Uncle Bobs are a recognised problem at some Weddings and they have a cousin increasingly appearing at other events like Proms. For clarification, an ‘Uncle Bob’ is someone who has not been booked by the organisers to provide photography coverage of the event. They turn up at the event sometimes as guests, sometimes at the request of a guest. They then take photographs that are not for their own personal record of the event but for the person who arranged for them to be there. This gives rise to numerous conflicts of interest and other issues.
Please note, throughout this I am NOT referring to parents or the guests themselves who are using their camera / ‘phone to provide themselves with their own record of their event. I am referring to people who have not been hired by the organisers but have been hired or asked to tag along by someone else.
In the last few years at Proms there has been a distinct increase in ‘other photographers’ loitering around having been invited / booked by participants as opposed to the organisers. They do not stay so they cannot produce the studio style photographs that I take inside. However, their presence does hit sales. At one prom last year nearly half of the participants had ‘their photographer’ with them outside and they did not have any photographs taken by me, outside or inside on the studio setup. I was the booked photographer. My sales from that prom were a third of my sales from my next lowest sales that year. I barely covered my costs.

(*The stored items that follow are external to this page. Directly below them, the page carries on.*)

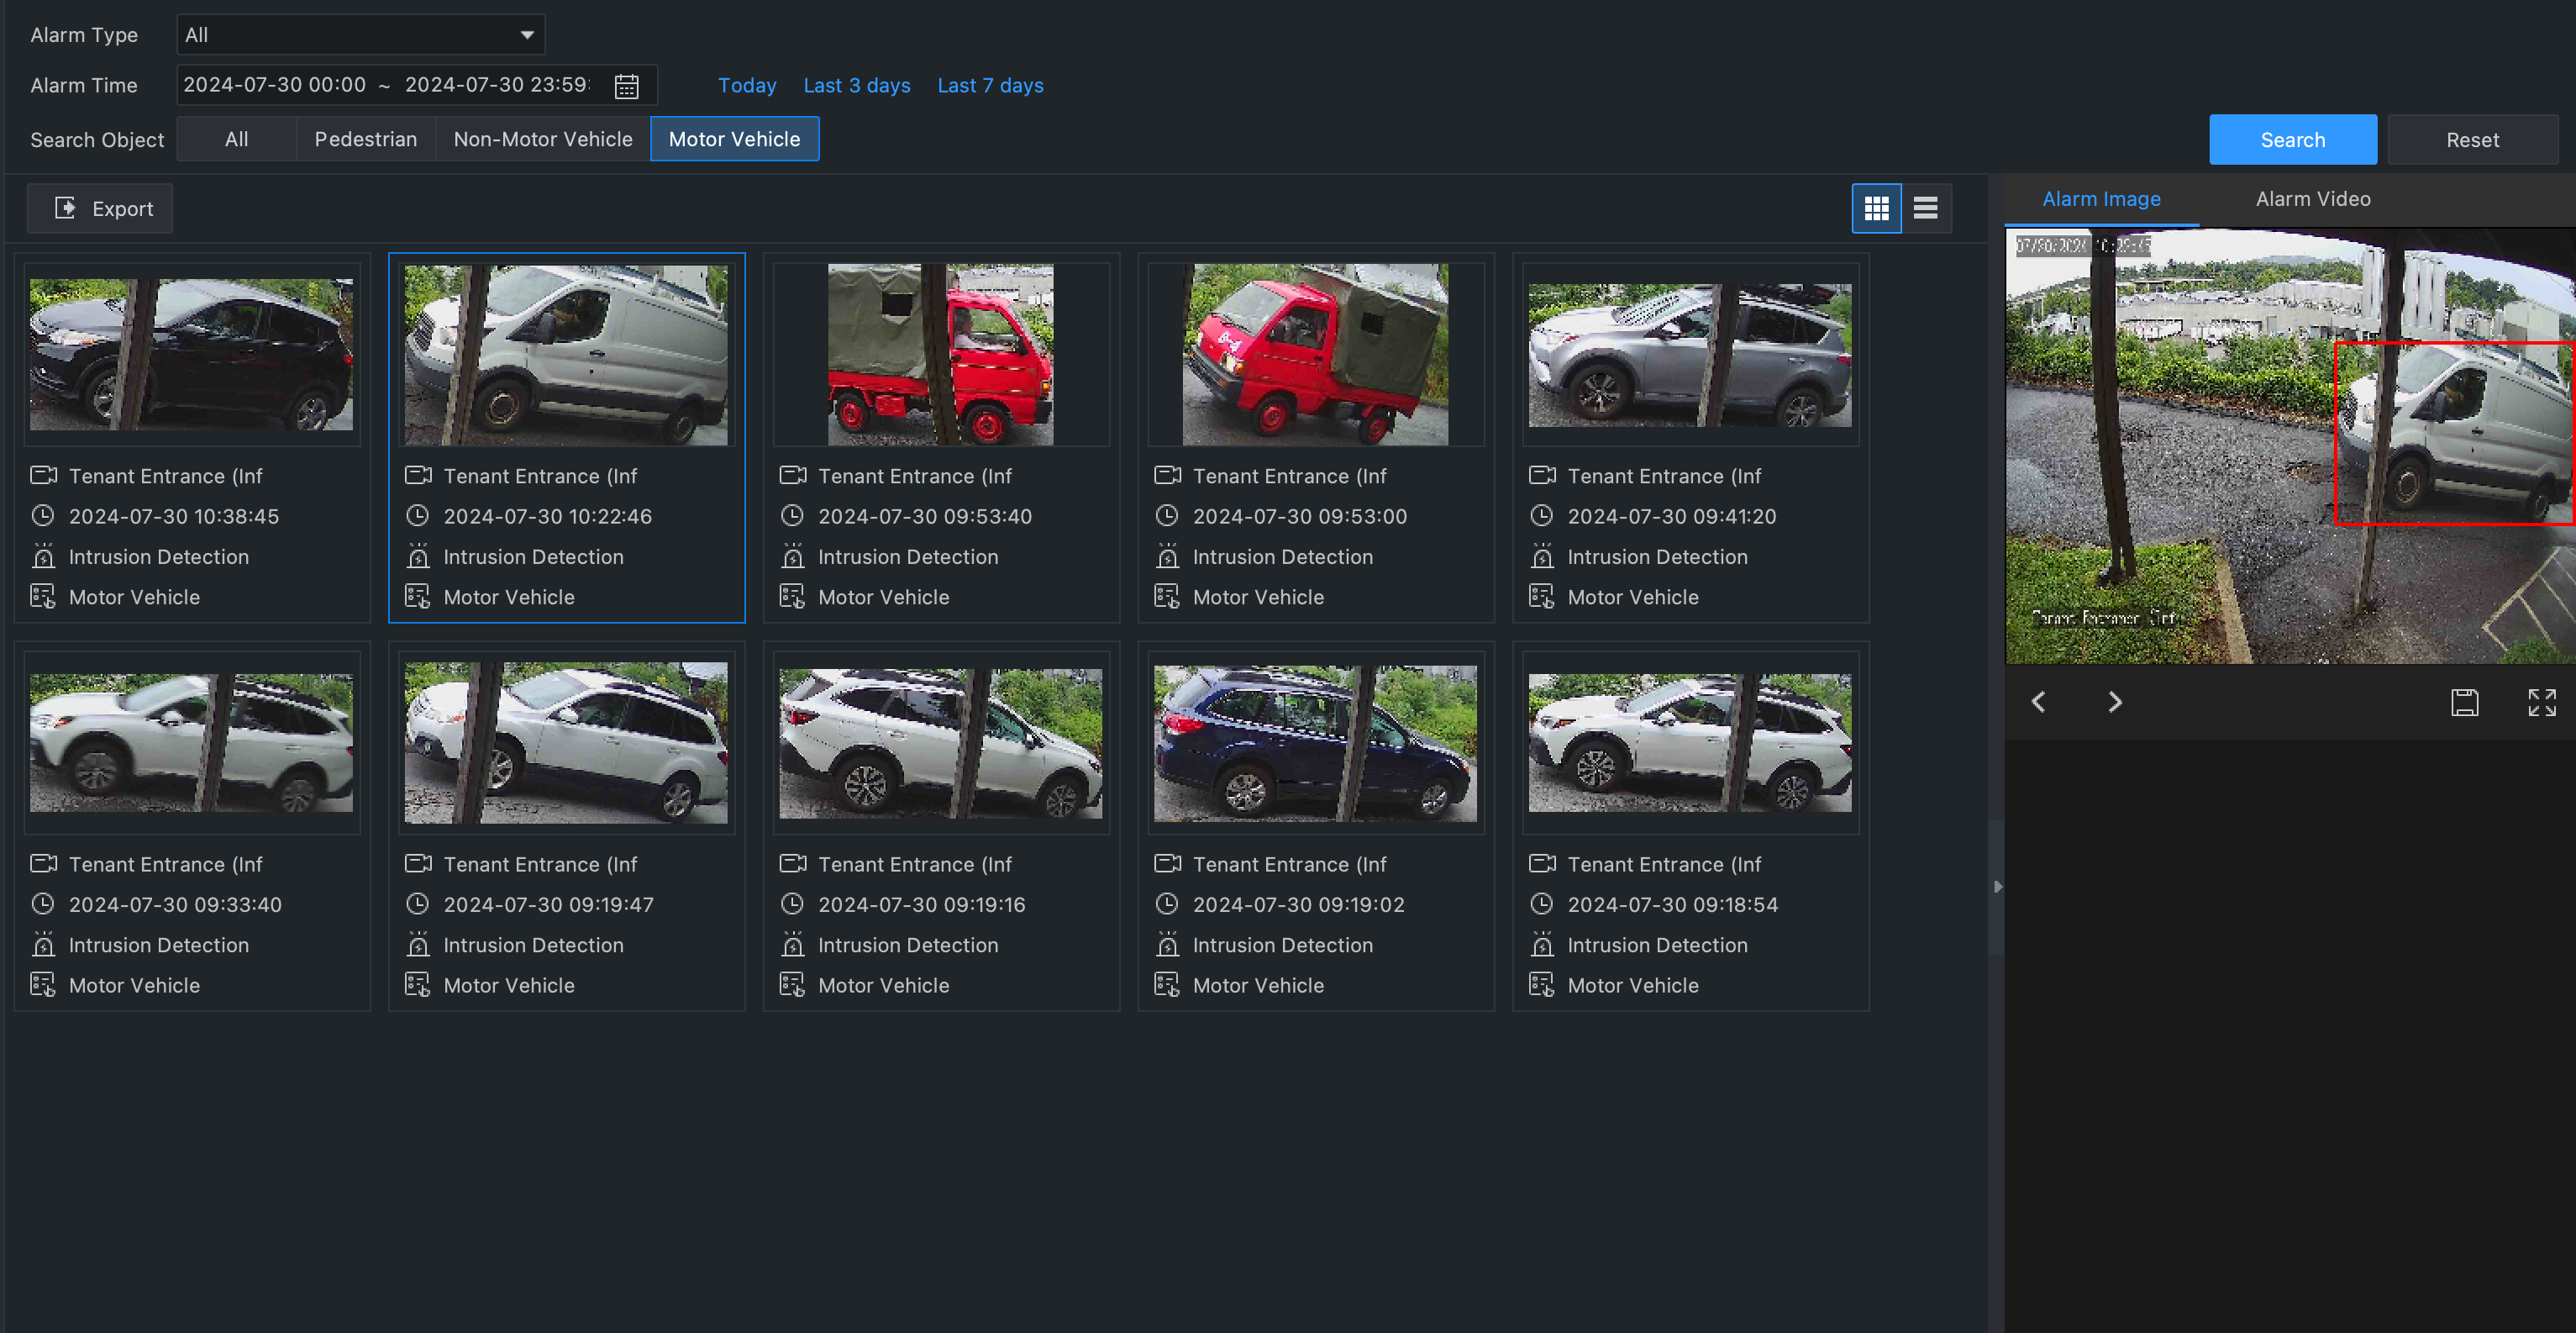Image resolution: width=2576 pixels, height=1333 pixels.
Task: Collapse the right preview panel arrow
Action: coord(1997,886)
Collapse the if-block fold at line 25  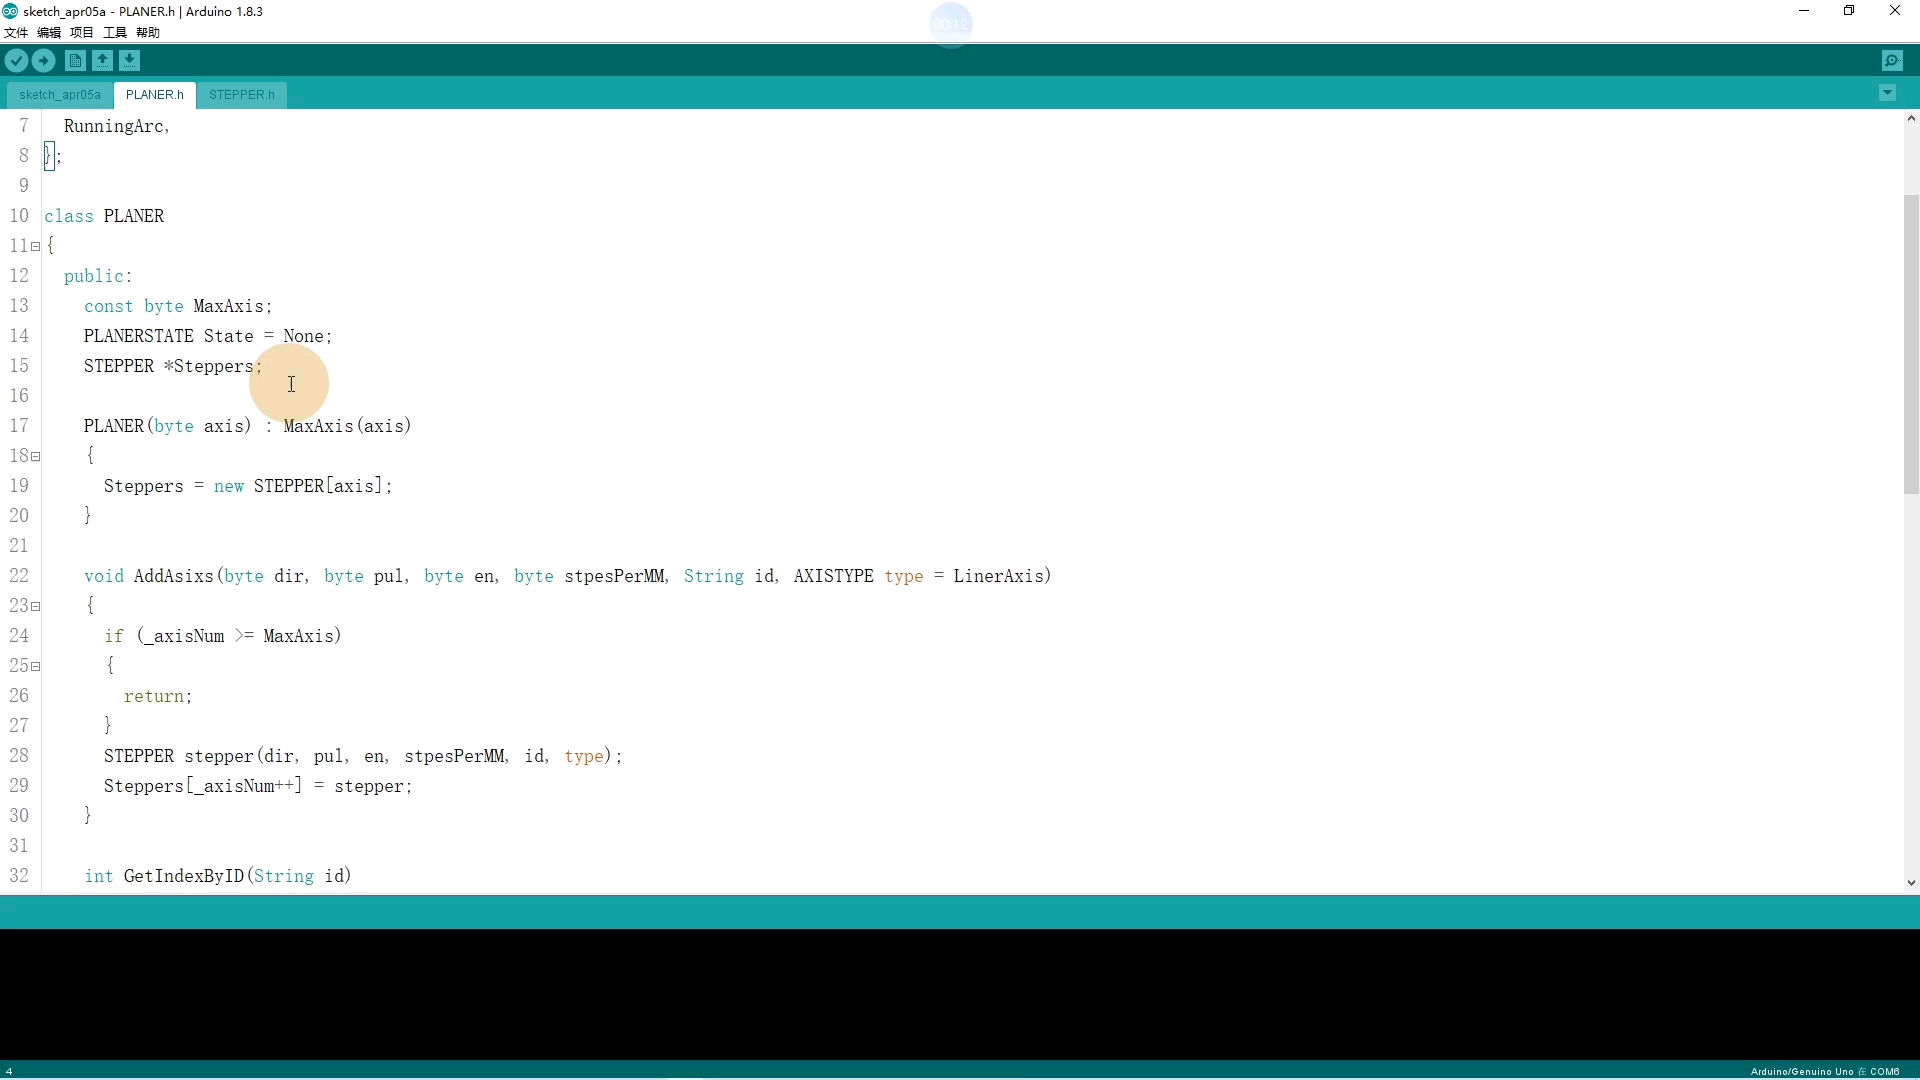pyautogui.click(x=36, y=666)
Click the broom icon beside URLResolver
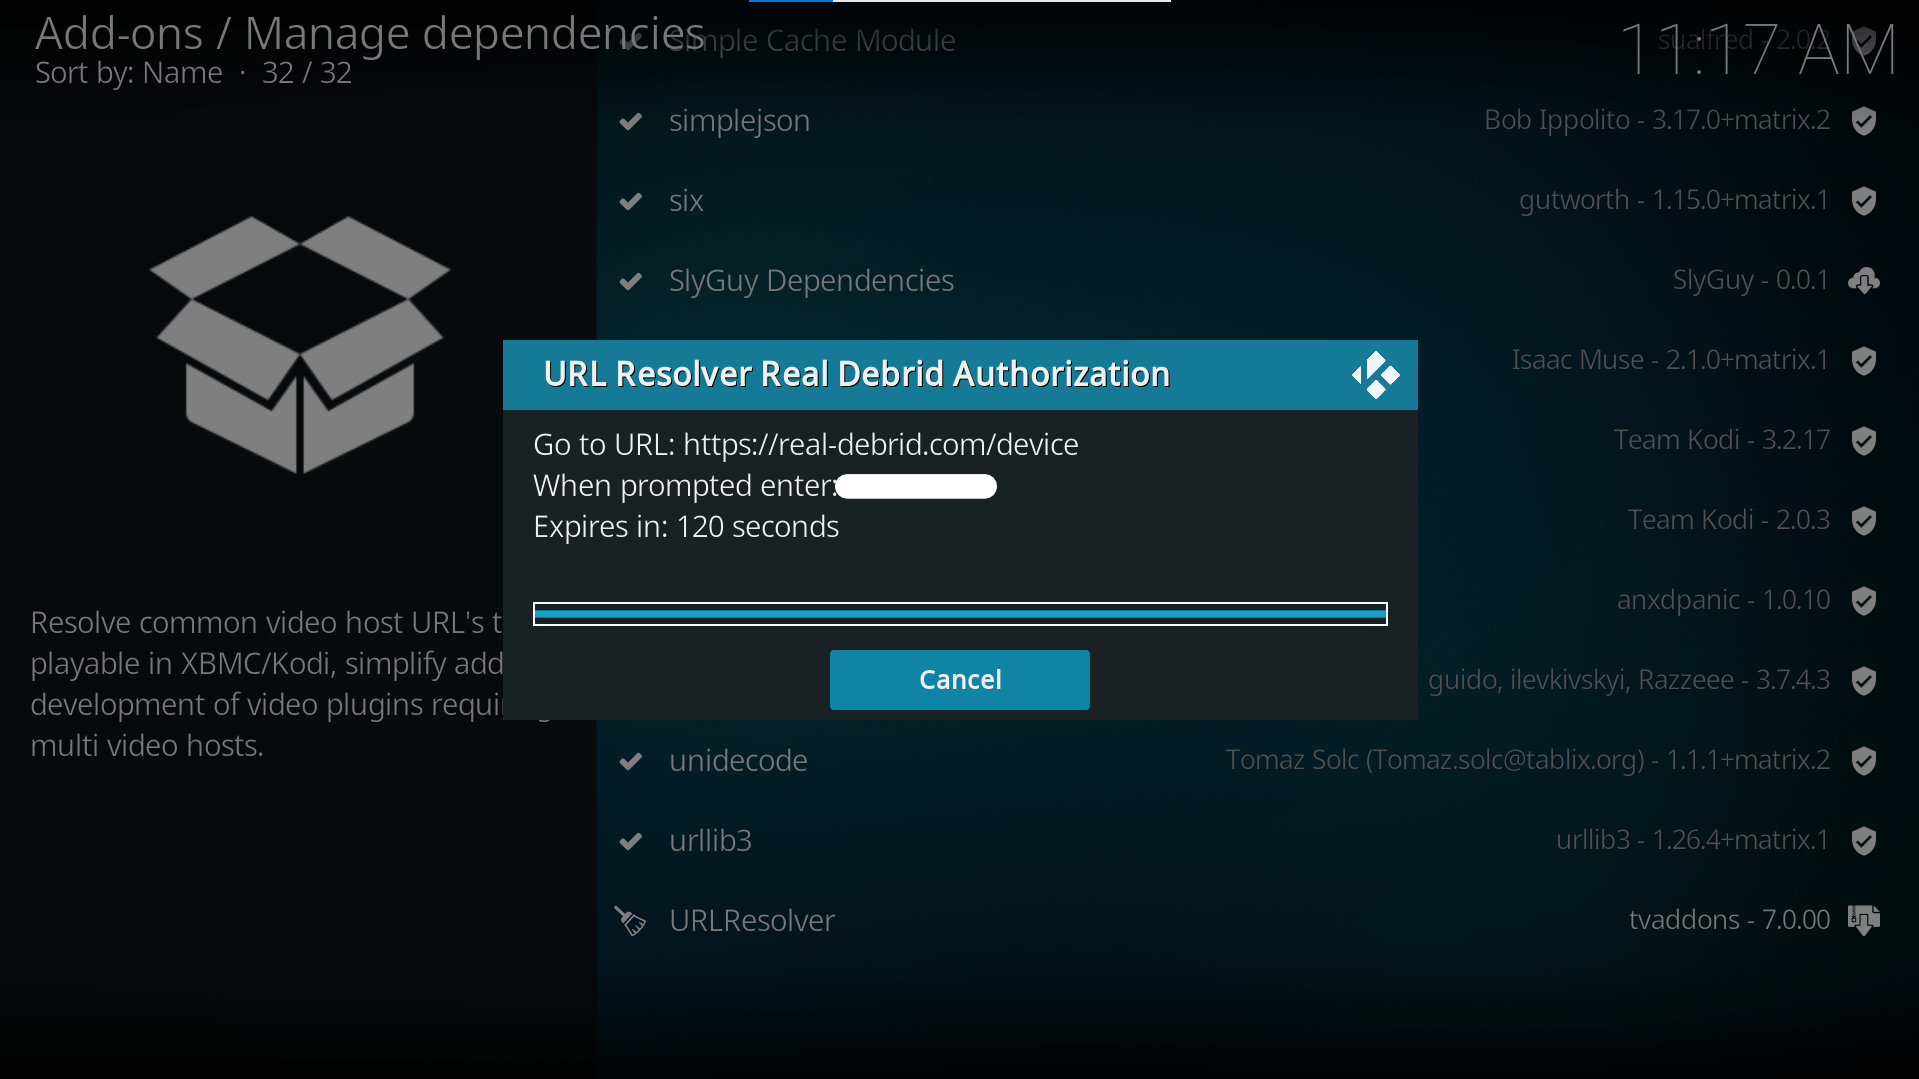 pyautogui.click(x=630, y=921)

You might be reading this and be thinking that I’m just having a moan because my profit margin is being hit. However, there is more to it than that. Aside from the legal side of things and insurance there are a few other matters which impact on the person who got the Uncle Bob to come along. There is a possible quality difference, something that is not noticeable until afterwards. Something that can be gauged in advance is price. If someone was to book me to be an ‘Uncle Bob’ my minimum fee, without giving you any product ( prints, digital files etc ), would be the equivalent of buying twelve to sixteen 9″ by 6″ prints or a 20″ by 16″ edge print ( flush mounted print ). The photographer who has been booked for the event is likely to work out cheaper unless the impact of Uncle Bobs gets to the stage where the hired photographer has to raise their prices.
One simple example of possible quality differences was highlighted for me recently. It was a very bright summers evening and there were a few other photographers around. The other photographers were not using any form of flash other than the camera pop-up. With the brightness and direction of the sun the photographer has a few choices:
– hide from the sun and just use shaded areas
– have the people being photographed facing the sun and squinting all over the place
– have the people being photographed sideways on to the sun and have strong shadows cast over their faces
– have the people being photographed with their backs to the sun providing them with a glowing edge and then using flash to light their faces.
I opted for the last one when possible. The sun from behind gives both a rim light to people and adds to separation from the background making the image more 3D. Given the strength of the sun an on-camera pop-up flash would be next to useless. Correction, useless unless you were just doing a close in headshot. I also know from past experience that a top end speedlight ( the type of flash that fits in the camera’s hotshoe ) would be enough to put some light in their faces if only a small group. I had with me a somewhat more powerful ProFoto portable flash unit which I knew had the power to give me the image that I was after.